We finally get back home. By this time, I’m getting hangry, so I fix a small snack. George says I’m stingy because I won’t share, but he can have his own! I’m on a new eating regimen and I only get so many calories a day, so each one is precious! I know it’s mean.
I start by tackling the huge mound of dishes. Doing dishes is one of my most hated chores. The dishes never end! Before I even get to the end, I’m out of hot water. I switch the hot water off, so I can boil some more. In the mean time, I start tackling the bathroom.
While I relax, George sweeps the floors. Cleaning around our house is like a dance, it requires a lot of coordination and it’s difficult for two people to be in the same space at the same time.

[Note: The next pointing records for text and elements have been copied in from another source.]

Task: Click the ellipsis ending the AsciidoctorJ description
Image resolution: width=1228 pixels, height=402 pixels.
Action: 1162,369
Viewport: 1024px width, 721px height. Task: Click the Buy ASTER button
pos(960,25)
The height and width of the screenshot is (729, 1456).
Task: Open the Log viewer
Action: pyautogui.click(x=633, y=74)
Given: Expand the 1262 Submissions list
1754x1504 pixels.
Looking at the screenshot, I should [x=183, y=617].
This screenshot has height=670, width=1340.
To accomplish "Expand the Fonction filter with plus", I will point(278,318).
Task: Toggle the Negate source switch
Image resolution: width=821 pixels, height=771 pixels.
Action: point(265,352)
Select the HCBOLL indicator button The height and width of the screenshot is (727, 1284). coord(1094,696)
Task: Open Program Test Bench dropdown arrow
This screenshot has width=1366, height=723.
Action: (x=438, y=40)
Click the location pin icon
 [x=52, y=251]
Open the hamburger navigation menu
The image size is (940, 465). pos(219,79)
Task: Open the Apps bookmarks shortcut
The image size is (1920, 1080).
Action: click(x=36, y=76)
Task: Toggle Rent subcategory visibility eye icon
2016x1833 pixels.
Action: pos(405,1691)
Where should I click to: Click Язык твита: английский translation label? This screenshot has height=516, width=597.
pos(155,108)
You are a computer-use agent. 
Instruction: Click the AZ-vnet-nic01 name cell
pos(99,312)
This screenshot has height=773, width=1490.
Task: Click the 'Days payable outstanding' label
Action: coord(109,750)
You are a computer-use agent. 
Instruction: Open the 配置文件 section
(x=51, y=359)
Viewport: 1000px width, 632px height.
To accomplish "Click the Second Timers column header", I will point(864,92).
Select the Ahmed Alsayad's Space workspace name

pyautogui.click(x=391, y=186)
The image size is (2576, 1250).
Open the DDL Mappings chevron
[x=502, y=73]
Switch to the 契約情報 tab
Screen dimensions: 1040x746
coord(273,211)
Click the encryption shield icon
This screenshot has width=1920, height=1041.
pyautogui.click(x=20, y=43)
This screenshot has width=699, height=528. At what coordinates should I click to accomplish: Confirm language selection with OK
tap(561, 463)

We usually just take different tasks and try to clean and cook at different times.
My afternoon snack was minuscule and I’m getting hungry again. But after cleaning up, I want something fast and easy. I picked up some gluten-free chicken nuggets on my grocery store trip, so I heat those up in our mini convection oven. I also fix a salad. I know it’s not the most healthy meal, but it’s fast, easy and I don’t have to clean much.
We head to a friend’s house. This particular friend is fixing up an old school bus to live in. I should have taken a few pictures, but I documenting every bit of your day is sort of weird. Right? I did manage to take a picture of the fire pit?
We head home. It’s Bambi’s second dinner time! I fix another snack and a glass of wine. Of course, I forgot to turn on the hot water so I watch a bit of TV while it heats up. We don’t have a real TV and live happily without one. (Here’s how.)
I fall asleep watching Dual Survivor.
I wake up and take a shower. I realize how lame I am.
Was this enlightening for you? My life isn’t always exciting, but it’s usually a good one.